## Brano:
**********

Racconti per la sopravvivenza della Terra
“Abbiamo bisogno di altri tipi di storie”, dice Haraway davanti alla telecamera mentre delle meduse fanno irruzione in casa sua, in un montaggio onirico e surreale. L’acronimo FS ricorre spesso nelle sue opere, e ha molteplici valenze: sta per fantascienza, fabula speculativa, femminismo speculativo, fatto scientifico e string figures, figure di filo. Se spesso leggendola il rischio è di perdersi tra le sue argomentazioni astratte e nella mescolanza dei generi, è bene ricordarsi che per lei inventare storie è un modo per ampliare la prospettiva, una “guarigione pratica”, una vera e propria insurrezione che rifiuta la paralisi della critica, o l’idea che il mondo sia finito perché “sappiamo già come funziona”.
Scritta insieme all’amica psicologa, filosofa ed etologa Vinciane Despret, e al regista Fabrizio Terranova durante un workshop in Normandia nell’estate del 2013, la storia (contenuta in Chthulucene nella sua versione definitiva, differente dalla prima stesura letta nel documentario) di Camille ‒un incrocio tra un essere umano e una farfalla monarca e una dei bambini delle Comunità del Compost, nelle quali ogni bambino ha almeno tre genitori ‒ è per Haraway un esempio di racconto in grado di renderci capaci di immaginare un nuovo scenario terrestre. È un’idea originale, a tratti confusa, senza dubbio audace. Di certo ci smuove dal fango della rassegnazione, ci spinge ad inventarci un non-finale, a portare avanti il gioco. In questo scenario immaginato ma possibile, scrive Haraway:
Naturalmente si fecero errori terribili. Si capiva che ci sarebbe stata molta sofferenza. Ma le comunità sentivano di essere figlie del compostaggio. Accettavano i guai. In un modo o l’altro erano qui per fare quei giochi a ripiglino che avrebbero reso possibile un continuo fiorire.
D’altronde persino i più cinici in attesa dell’apocalisse incombente potrebbero aver bisogno di un antidoto, un tampone sulla ferita, una strategia per restare a galla.

**********

## Dati da esaminare:
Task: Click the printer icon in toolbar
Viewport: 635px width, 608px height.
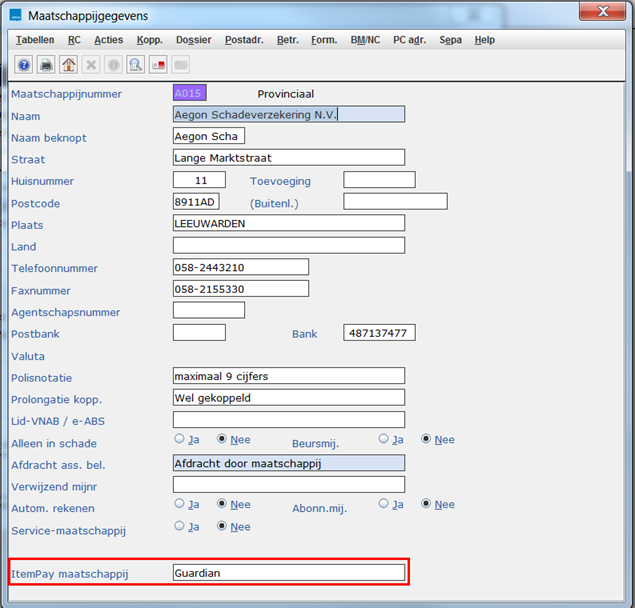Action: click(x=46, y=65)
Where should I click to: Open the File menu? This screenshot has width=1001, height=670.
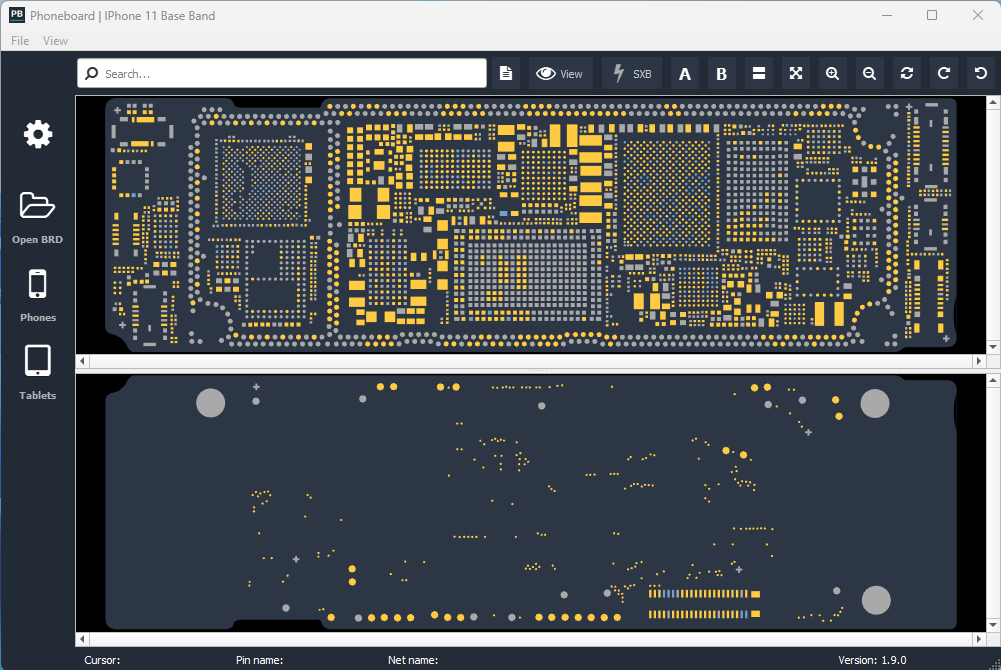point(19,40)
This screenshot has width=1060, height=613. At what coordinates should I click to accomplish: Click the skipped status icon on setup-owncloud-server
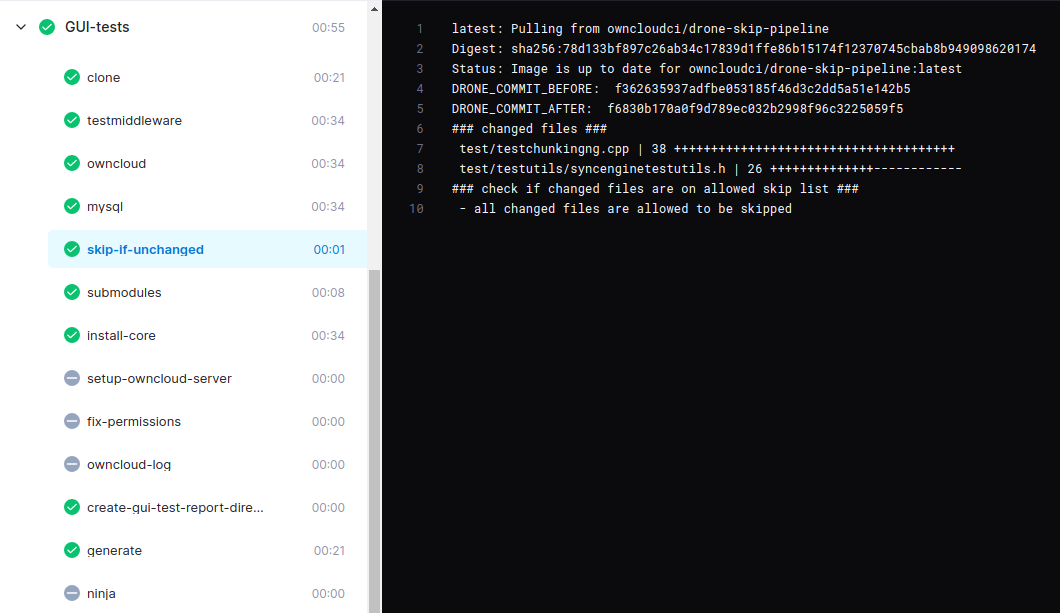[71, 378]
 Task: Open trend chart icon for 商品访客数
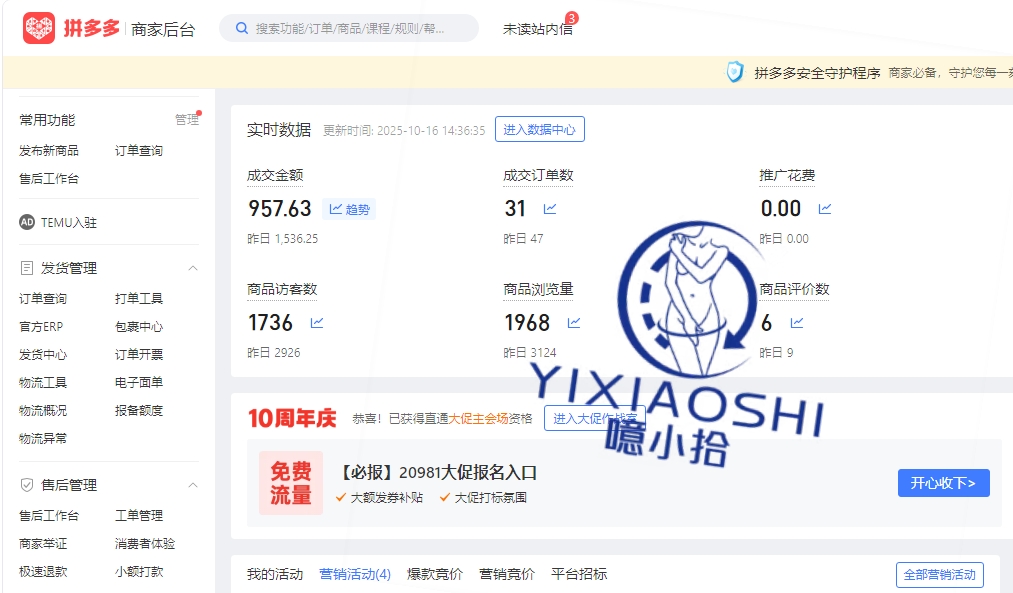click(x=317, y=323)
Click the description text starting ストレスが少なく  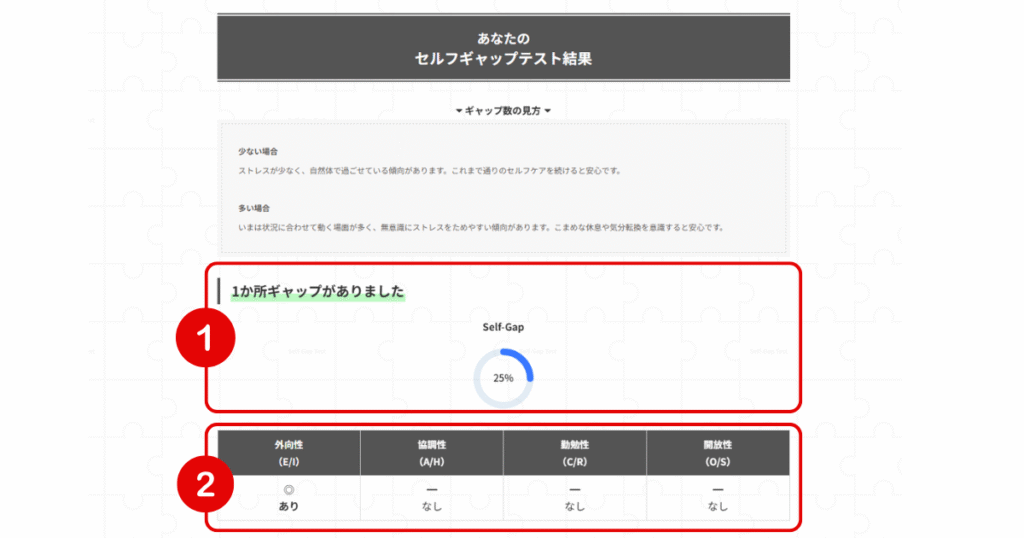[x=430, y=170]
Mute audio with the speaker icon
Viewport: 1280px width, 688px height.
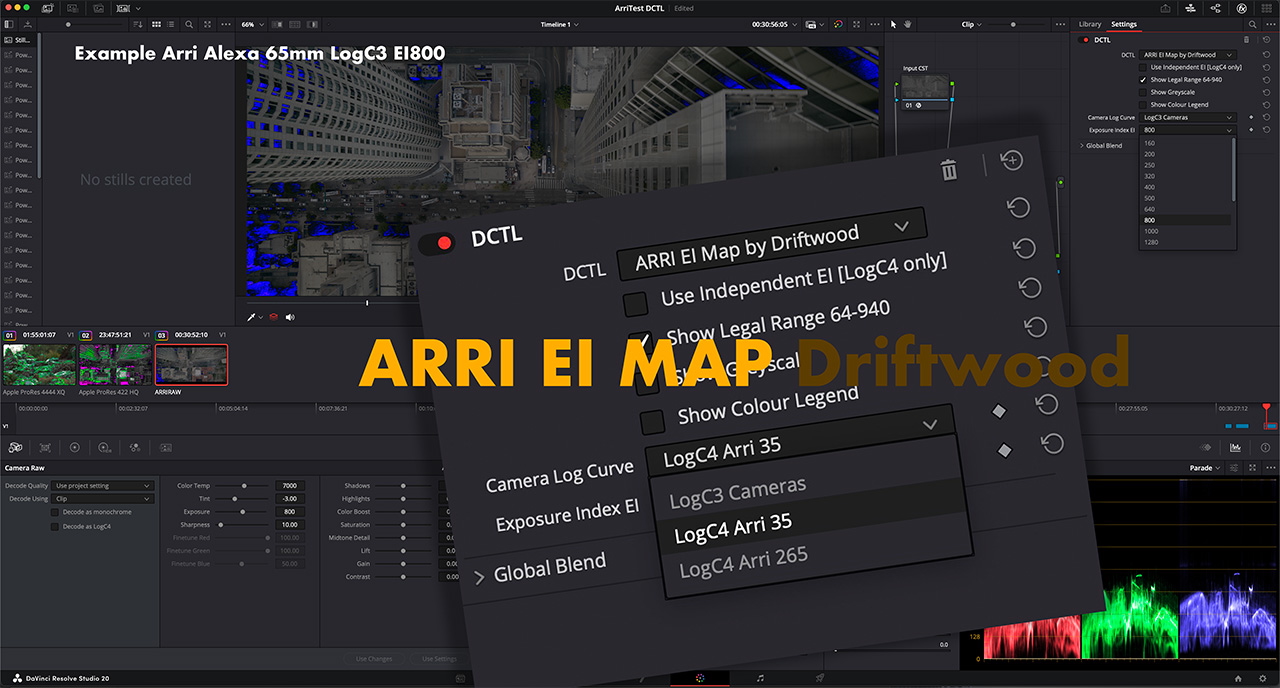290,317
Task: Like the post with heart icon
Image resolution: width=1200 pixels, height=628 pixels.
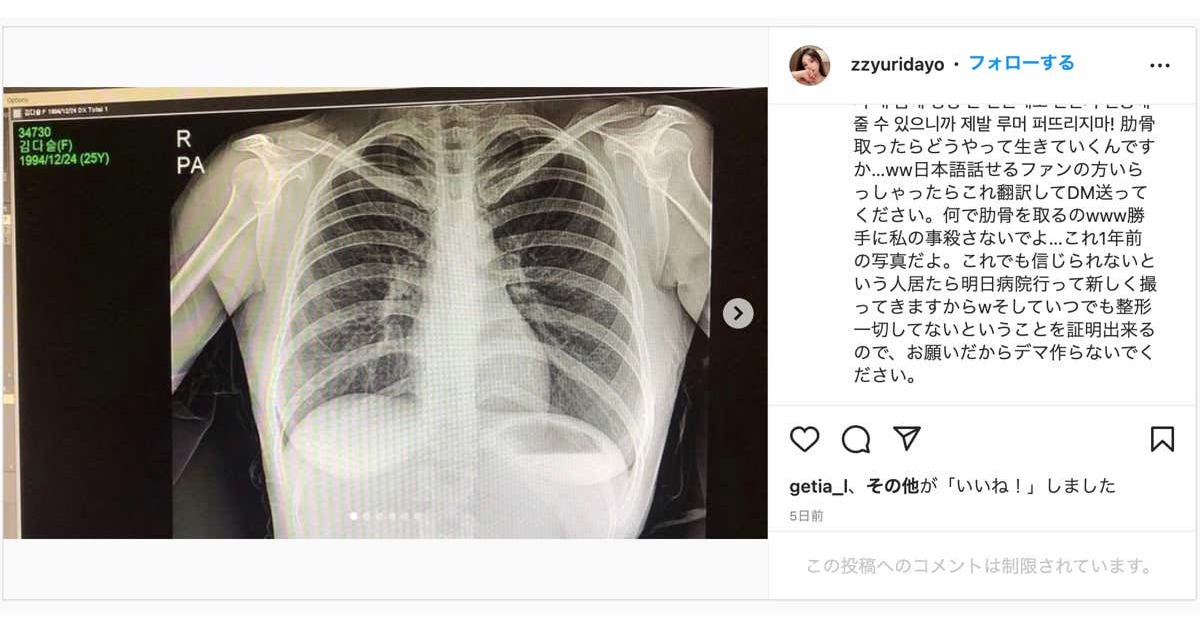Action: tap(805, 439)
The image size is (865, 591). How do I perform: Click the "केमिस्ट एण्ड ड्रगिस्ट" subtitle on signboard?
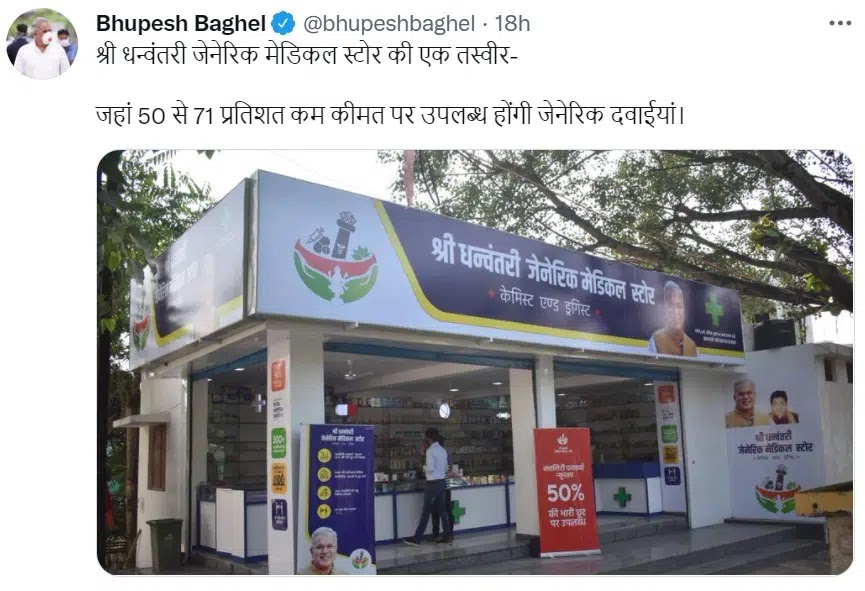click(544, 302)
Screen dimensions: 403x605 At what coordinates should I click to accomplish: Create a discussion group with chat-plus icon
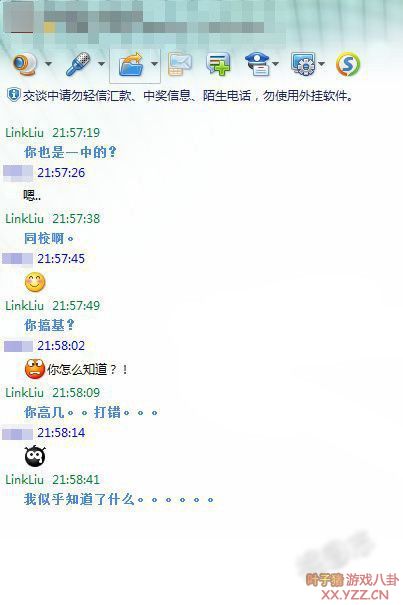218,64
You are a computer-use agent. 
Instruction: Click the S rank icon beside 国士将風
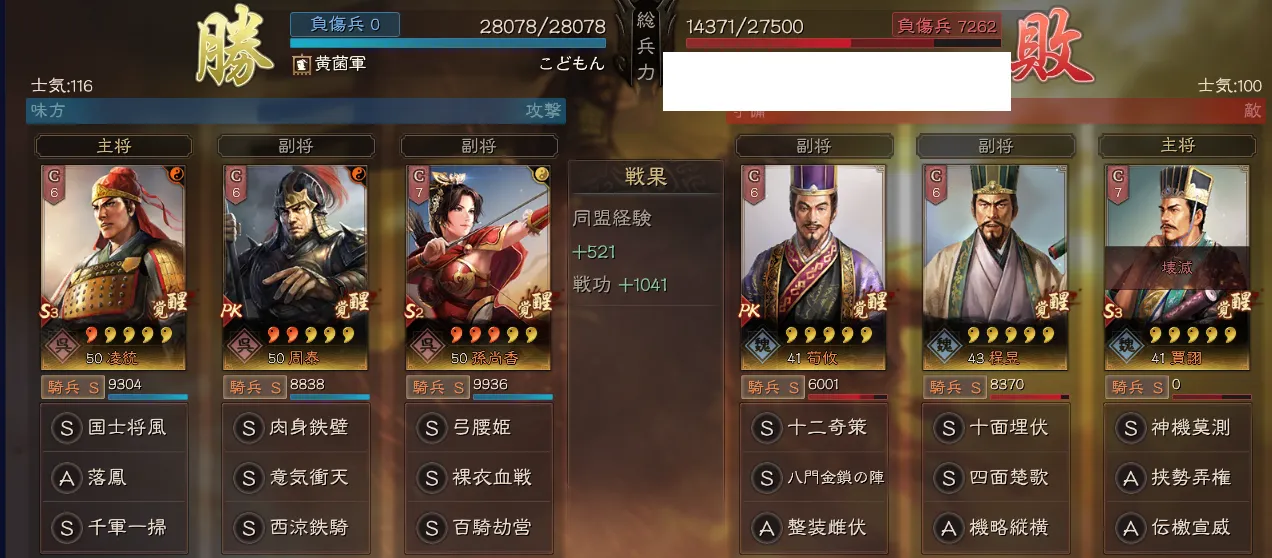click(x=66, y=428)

**********

## Consegna:
Riassumi il brano in due frasi. I record provengono da un'altra fonte.

## Soluzione:
Haraway afferma che abbiamo bisogno di altri tipi di storie e considera l'invenzione di racconti un modo per ampliare la prospettiva, una "guarigione pratica" che rifiuta la paralisi della critica. Come esempio indica la storia di Camille, incrocio tra un essere umano e una farfalla monarca e una dei bambini delle Comunità del Compost, scritta con Vinciane Despret e Fabrizio Terranova durante un workshop in Normandia nell'estate del 2013.